>>>
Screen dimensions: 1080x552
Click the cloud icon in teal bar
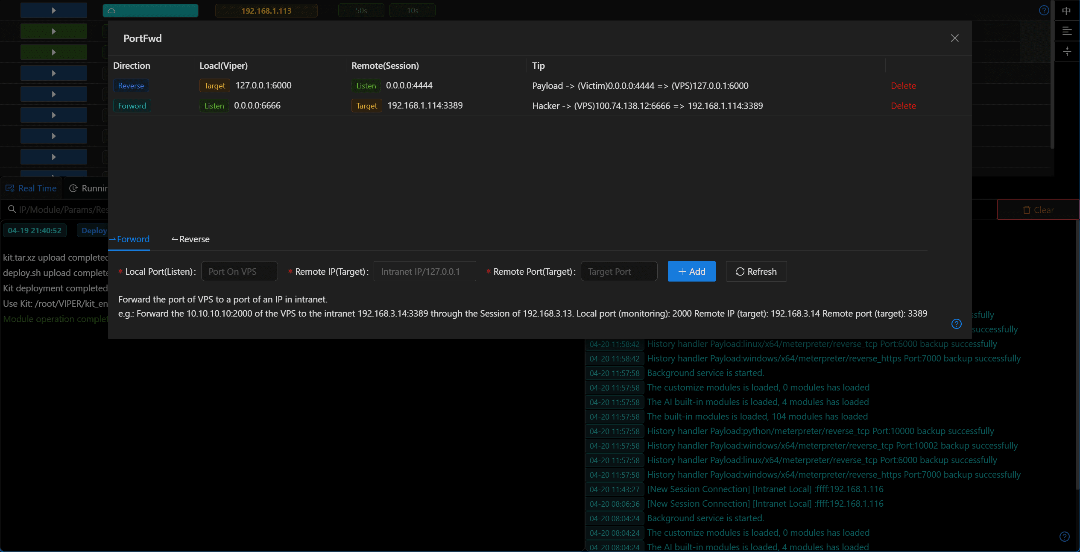(111, 11)
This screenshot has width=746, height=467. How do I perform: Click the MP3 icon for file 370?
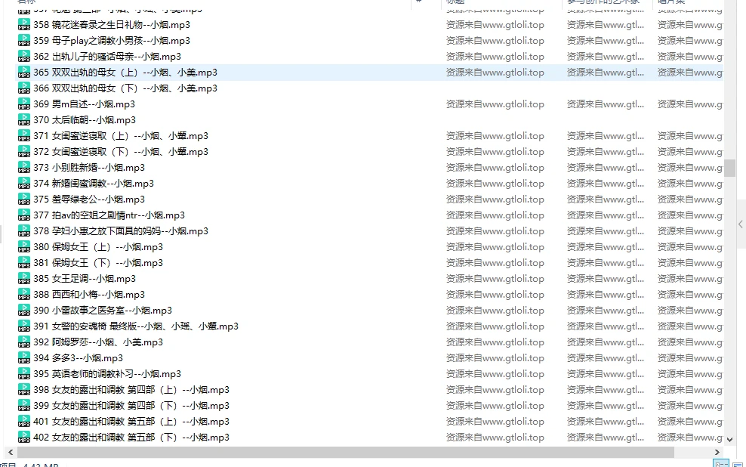24,120
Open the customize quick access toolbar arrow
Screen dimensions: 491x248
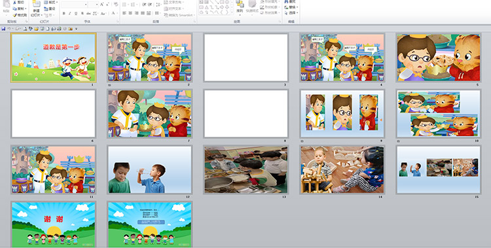point(76,29)
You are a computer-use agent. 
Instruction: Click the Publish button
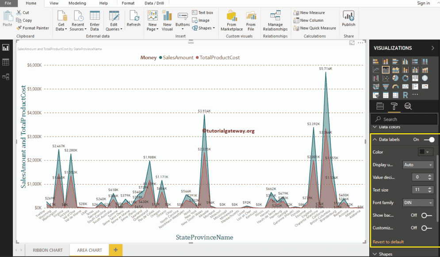[x=348, y=19]
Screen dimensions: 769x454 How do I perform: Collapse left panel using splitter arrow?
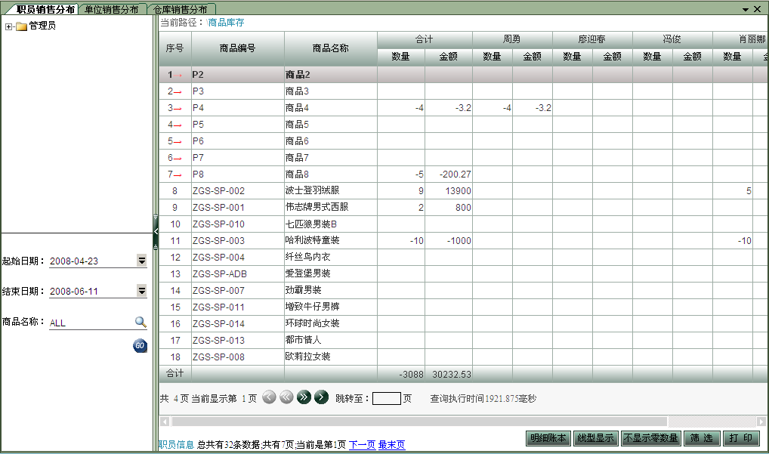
<<<
Retype the entries verbatim and drop the pictures.

Screen dimensions: 1080x552
Click the cloud icon in teal bar
(111, 11)
This screenshot has width=746, height=467. How do I perform: Click the MP3 icon for file 370?
24,120
Open the customize quick access toolbar arrow
Screen dimensions: 491x248
point(76,29)
You are a computer-use agent. 
Instruction: Click the Publish button
[x=348, y=19]
Screen dimensions: 769x454 How do I perform: Collapse left panel using splitter arrow?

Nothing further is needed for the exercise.